This code is a Tensorflow implementation of the models described in A Decomposable Attention Model for Natural Language Inference and Enhancing and Combining Sequential and Tree LSTM for Natural Language Inference (for the latter, only the sequential model is implemented).
This architecture is composed of three main steps:
- Align. This steps finds word-level alignments between the two sentences. The words in one sentence are compared to the words in the other one, possibly considering their contexts.
- Compare. Each word is paired with a representation of the words it is aligned to. This representation is achieved by combining word embeddings, weighted by the strength of the alignment. Neural networks process these combinations.
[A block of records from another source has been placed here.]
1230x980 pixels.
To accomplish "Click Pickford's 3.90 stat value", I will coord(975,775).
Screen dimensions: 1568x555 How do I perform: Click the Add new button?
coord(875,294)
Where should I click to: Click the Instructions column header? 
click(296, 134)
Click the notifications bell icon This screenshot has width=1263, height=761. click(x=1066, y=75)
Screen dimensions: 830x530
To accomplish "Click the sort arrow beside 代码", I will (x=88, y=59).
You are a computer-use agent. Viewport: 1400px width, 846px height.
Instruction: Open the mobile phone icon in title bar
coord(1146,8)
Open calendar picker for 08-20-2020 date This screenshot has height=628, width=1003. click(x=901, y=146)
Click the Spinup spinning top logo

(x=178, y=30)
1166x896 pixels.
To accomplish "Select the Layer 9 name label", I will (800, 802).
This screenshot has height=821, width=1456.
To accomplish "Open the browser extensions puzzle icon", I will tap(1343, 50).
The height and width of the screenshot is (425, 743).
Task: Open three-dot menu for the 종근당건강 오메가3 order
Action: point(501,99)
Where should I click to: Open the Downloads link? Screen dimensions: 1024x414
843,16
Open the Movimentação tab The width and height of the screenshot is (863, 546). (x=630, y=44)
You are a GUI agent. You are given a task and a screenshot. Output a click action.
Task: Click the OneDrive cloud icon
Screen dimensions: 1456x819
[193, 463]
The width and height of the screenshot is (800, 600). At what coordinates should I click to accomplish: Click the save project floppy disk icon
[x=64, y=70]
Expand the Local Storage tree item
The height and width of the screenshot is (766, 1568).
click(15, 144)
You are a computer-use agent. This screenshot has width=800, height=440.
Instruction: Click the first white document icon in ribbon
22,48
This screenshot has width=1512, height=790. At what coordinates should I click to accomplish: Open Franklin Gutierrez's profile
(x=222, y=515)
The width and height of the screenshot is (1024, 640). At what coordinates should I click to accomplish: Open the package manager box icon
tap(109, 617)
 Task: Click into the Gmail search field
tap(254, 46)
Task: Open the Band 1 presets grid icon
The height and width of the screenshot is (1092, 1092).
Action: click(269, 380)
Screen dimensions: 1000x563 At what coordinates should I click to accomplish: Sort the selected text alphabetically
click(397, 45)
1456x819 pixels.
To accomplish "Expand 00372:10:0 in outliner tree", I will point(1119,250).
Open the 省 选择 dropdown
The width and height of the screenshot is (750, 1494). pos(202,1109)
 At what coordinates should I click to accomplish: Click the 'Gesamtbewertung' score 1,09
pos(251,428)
- Aggregate. All word-alignemnt pairs are combined for a final decision with respect to the relation between the two sentences.
The code was only tested in Python 2.7. The master
branch uses Tensorflow 0.12, but the tensorflow1.0
branch uses version 1.0 (that is the only difference between the two branches).
Run train.py -h to see an explanation of its usage. A lot of hyperparameter customization is possible; but as a reference, using the MLP model on SNLI, great results can be obtained with 200 units, 0.8 dropout keep probability (i.e., 0.2 dropout), 0 l2 loss, a batch size of 32, an initial learning rate of 0.05 and Adagrad.
The train and validation data should be in the JSONL format used in the SNLI corpus. The embeddings can be given in two different ways:
- A text file where each line has a word and its vector with values separated by whitespace or tabs
- (faster!) A numpy file with the saved embedding matrix and an extra text file with the vocabulary, such that its i-th line corresponds to the i-th row in the matrix.
The code can be run on either GPU or CPU transparently; it only depends on the tensorflow installation.
In order to run a trained model interactively in the command line, use interactive-eval.py:
$ python src/interactive-eval.py saved-model/ glove-42B.npy --vocab glove-42B-vocabulary.txt Reading model Type sentence 1: The man is eating spaghetti with sauce. Type sentence 2: The man is having a meal. Model answer: entailment Type sentence 1: The man is eating spaghetti with sauce. Type sentence 2: The man is running in the park. Model answer: contradiction Type sentence 1: The man is eating spaghetti with sauce. Type sentence 2: The man is eating in a restaurant. Model answer: neutral
It can also show a heatmap of the alignments.
Use the script evaluate.py to obtain a model's loss, accuracy and optionally see the misclassified pairs.